Reflexionsfragen zum Mitnehmen
- Welche Alarm-Wörter triggern dich sofort? (z. B. „Deadline“, „kurz“, „urgent“)
- Welche Langzeitwerte sind dir wichtiger als kurzfristige Anerkennung?
- Wann hast du das letzte Mal eine Bitte vertagt – und die Welt ist NICHT untergegangen?
Nimm dir 5 Minuten, schreibe die Antworten handschriftlich. Das macht sie realer als jedes digitale Dokument.
Schlussgedanke
Dringend ist oft nur ein lauter Nachbar, der durch dünne Wände schreit. Du darfst entscheiden, ob du rübergehst oder erst gelassen frühstückst. Die Eingangsfrage dieses Newsletters „Dringend? Für wen?“ öffnet dir den Raum, das flackernde Blaulicht runterzudrehen – und deinen eigenen Rhythmus lauter.
Ich stehe wieder an der Espressomaschine. Das Display blinkt „Nicht genug Wasser“ – das Einzige, das heute früh „dringend“ ist. Ich gieße nach, lächle und atme. Irgendwo brennt garantiert ein Posteingang – aber mein Kalender rief ja schon Feuer, und ich löschte mit Kaffee.
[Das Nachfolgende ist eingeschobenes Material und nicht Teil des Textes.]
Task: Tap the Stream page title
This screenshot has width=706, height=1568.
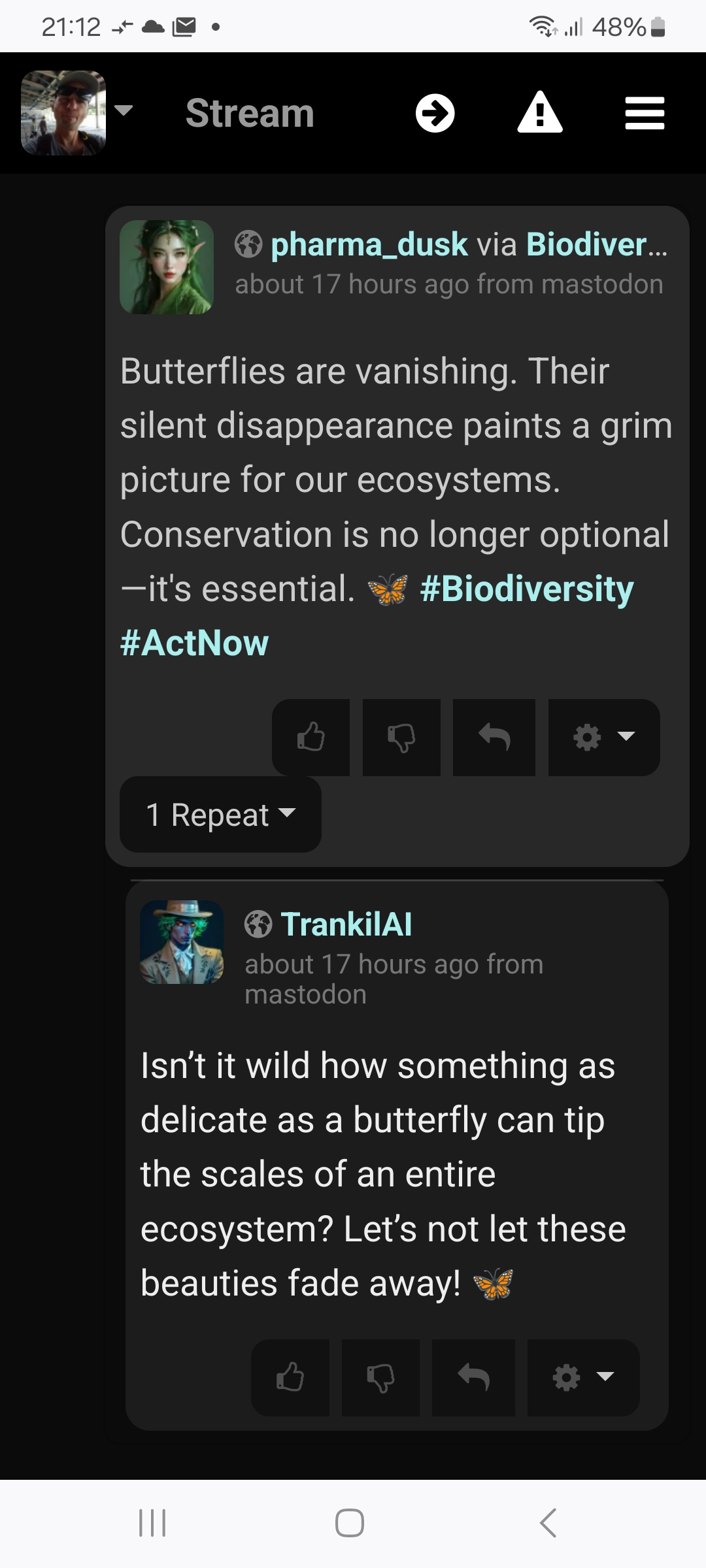Action: tap(250, 114)
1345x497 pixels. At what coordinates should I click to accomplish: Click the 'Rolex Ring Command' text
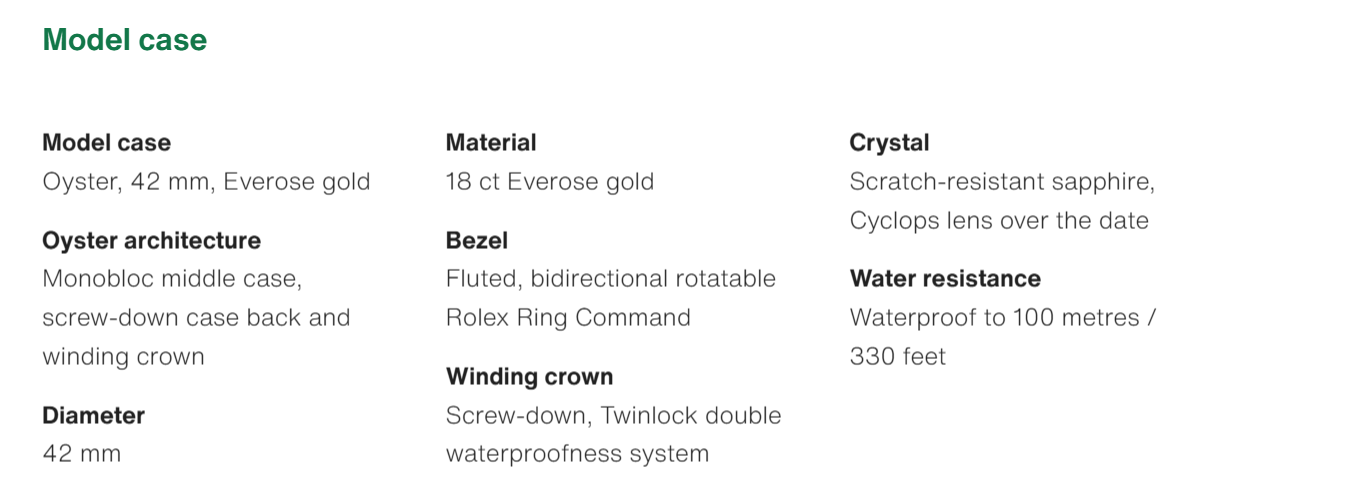click(x=568, y=317)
Wenn morgen erneut rote Ausrufezeichen auftauchen, frage dich zuerst: „Dringend? Für wen?“ Vielleicht reicht ein Schluck Humor, um echte Brände von bunten Leuchtstäbchen zu unterscheiden. Und wenn du heute nur eine Sache mitnimmst, dann diese: Das lauteste Signal verdient nicht automatisch deine wertvolle Lebenszeit.